The number of applications to build accessory dwelling units is at an all-time high after the city of Bend eased rules to build them, according to city data.

In hopes of increasing the supply of affordable rental housing, the Bend City Council approved a measure earlier this year that makes it easier for homeowners to build an accessory dwelling unit, or ADU.

It’s been more than three months since the rule change, and city data show dozens of property owners have applied to build ADUs since the new ordinance went into effect March 17. Between January and March 17, there were five ADU applications filed. But since then, the city has received 40 applications, many of which are being built in the north part of Bend.

And that’s more than in any 12-month period over the past 10 years, according to the data. In 2001, the city received only one ADU application, and that number has grown steadily since then to 37 in 2015.

But many Bend residents are still having trouble finding housing. Cait Ford, who moved from Boston eight months ago, said she has yet to find an apartment of her own and has been renting bedrooms in houses filled with people she doesn’t know.

“It stinks that you have to end up living with strangers,” Ford said. “There’s so many of us in one house because no one can find anything.”

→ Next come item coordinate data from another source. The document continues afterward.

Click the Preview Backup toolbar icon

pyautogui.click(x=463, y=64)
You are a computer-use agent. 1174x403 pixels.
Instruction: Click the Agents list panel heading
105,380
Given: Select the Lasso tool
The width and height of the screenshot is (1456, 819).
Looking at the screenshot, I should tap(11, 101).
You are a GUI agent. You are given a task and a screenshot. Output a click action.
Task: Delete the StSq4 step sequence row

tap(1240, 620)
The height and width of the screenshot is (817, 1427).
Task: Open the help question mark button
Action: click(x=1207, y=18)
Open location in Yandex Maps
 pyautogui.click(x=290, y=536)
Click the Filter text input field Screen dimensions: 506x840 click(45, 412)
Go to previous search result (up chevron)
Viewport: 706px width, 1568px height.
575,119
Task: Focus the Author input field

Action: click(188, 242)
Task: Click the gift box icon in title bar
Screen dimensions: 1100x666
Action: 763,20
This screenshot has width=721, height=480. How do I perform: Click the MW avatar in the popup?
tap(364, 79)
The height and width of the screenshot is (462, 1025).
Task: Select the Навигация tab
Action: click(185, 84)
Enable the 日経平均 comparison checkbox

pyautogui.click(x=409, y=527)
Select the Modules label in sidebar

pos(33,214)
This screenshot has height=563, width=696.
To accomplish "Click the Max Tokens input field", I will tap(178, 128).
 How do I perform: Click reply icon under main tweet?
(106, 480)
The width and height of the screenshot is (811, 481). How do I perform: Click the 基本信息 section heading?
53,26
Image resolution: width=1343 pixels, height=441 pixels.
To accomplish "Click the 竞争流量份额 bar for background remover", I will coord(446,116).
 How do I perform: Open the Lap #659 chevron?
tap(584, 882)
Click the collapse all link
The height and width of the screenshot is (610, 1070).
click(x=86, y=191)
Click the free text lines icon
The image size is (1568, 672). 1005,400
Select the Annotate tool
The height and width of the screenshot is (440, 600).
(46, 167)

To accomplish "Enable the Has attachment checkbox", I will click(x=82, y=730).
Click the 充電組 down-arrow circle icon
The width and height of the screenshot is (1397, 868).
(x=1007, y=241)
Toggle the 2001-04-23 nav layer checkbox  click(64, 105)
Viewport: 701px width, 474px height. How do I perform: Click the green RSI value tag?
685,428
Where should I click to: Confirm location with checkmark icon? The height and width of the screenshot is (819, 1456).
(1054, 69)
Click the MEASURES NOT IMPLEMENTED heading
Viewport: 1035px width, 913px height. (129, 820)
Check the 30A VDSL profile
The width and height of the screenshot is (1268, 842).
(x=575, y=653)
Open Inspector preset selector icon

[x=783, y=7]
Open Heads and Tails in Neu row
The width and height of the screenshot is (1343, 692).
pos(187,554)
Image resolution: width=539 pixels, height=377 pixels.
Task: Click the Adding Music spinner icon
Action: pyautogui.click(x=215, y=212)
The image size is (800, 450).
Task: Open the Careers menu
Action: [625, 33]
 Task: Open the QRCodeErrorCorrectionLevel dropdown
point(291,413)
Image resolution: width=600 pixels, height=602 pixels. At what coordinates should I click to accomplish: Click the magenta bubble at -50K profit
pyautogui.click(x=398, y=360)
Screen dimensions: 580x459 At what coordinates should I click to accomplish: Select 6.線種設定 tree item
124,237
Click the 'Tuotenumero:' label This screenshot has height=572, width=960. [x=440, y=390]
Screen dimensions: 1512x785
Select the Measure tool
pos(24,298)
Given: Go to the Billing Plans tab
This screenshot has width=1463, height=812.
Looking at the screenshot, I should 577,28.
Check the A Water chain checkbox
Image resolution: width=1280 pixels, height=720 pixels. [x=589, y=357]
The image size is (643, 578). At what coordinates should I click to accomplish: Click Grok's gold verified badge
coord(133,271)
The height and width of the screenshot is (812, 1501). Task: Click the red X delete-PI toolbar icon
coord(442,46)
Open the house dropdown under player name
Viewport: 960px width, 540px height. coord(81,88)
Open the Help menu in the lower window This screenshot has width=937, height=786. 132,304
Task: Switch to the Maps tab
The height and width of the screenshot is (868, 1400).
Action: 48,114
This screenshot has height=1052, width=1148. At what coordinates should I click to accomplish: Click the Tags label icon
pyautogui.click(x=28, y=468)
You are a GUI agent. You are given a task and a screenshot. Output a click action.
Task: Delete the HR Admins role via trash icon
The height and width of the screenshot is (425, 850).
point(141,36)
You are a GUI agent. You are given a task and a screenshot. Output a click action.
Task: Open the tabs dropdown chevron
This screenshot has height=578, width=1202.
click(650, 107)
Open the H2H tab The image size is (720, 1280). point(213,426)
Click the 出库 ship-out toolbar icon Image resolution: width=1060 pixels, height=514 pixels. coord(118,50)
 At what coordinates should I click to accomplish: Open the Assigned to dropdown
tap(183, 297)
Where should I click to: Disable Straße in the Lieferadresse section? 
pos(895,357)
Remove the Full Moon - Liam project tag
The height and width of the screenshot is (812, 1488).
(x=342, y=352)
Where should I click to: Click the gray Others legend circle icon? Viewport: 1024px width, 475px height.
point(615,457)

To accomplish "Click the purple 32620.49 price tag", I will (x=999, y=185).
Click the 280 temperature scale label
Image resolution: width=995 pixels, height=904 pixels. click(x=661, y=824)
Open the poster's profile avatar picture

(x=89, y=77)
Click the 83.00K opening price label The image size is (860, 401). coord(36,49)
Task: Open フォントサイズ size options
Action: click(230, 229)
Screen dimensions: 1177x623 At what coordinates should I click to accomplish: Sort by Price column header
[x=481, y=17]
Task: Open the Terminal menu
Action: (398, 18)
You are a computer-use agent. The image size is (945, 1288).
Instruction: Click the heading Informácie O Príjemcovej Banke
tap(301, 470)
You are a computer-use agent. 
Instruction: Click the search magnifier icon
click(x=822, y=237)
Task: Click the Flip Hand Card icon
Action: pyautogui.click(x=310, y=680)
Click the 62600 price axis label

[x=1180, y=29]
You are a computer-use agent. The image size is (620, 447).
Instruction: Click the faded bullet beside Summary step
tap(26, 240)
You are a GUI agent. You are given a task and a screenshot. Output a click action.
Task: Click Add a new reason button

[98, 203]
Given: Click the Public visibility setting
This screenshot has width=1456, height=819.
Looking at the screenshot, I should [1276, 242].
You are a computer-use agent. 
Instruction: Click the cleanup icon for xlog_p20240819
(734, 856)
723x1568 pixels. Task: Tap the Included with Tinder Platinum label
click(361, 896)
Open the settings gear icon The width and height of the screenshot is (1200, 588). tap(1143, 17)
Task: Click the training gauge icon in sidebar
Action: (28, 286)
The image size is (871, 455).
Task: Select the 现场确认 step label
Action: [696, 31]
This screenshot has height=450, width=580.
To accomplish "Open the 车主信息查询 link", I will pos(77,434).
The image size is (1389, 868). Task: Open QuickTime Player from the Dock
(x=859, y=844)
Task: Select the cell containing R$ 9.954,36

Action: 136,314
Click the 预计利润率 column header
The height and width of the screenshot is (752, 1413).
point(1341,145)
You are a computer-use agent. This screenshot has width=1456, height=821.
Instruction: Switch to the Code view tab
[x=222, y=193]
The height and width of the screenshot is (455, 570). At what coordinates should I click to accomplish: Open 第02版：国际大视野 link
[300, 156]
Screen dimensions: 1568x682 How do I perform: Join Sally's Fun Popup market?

City officials say the change will be gradual, but loosening restrictions to build ADUs will eventually increase the number of affordable rental units available in Bend. Also known as granny flats or garage apartments, the units are commonly found in the form of a studio attached to a home or above a garage.

“We basically allowed a pre-existing demand to be met,” said City Councilor Victor Chudowsky. “The fact that so many applications are coming in, I think that’s a good thing. It’s one way to meet our desperate housing need.”

Bend has a serious affordable housing shortage, with the cost of rentals surging and dozens of people moving to Bend each month. Census data show the number of renters paying more than $700 a month grew more than 45 percent between 2009 and 2014.

Housing developers are taking advantage of the recent rule change. For instance, all eight homes built in the first phase of the Basecamp development between NW Colorado and NW Arizona avenues have ADUs, said Betsey Little, a broker at Cascade Sotheby’s International Realty.

“I think the developer was really smart to include that in the design,” Little said, adding that the remaining 17 units in the development will probably be built with ADUs.

“We had the opportunity to include one, and we didn’t want to limit the ability for someone to have a mother-in-law suite, a guest space or to have rental income,” Little said.

The new rules make it easier for people to build ADUs by removing any requirement for conditional use permits. Prior to the change, builders needed a conditional use permit to build on lots established before 1998. The permits cost around $2,600 and required a community meeting to be held.

Now, the permit runs homeowners a little over $800. The rules also dropped the requirement to notify neighbors before building an ADU, which drew pushback from some city officials and residents who say the units will change the character of Bend’s neighborhoods.

But to expand the city’s urban growth boundary, which provides land for future growth, the city must meet state requirements to reduce sprawl and encourage density. Bend city planners are working on a reduced expansion plan after the state rejected a previous proposal in 2010, saying it was unjustifiably large.

“If you want to expand your boundary, you have to show you’re increasing density in the current boundary,” said Chudowsky. “ADUs are kind of one way to meet the demand under those conditions.”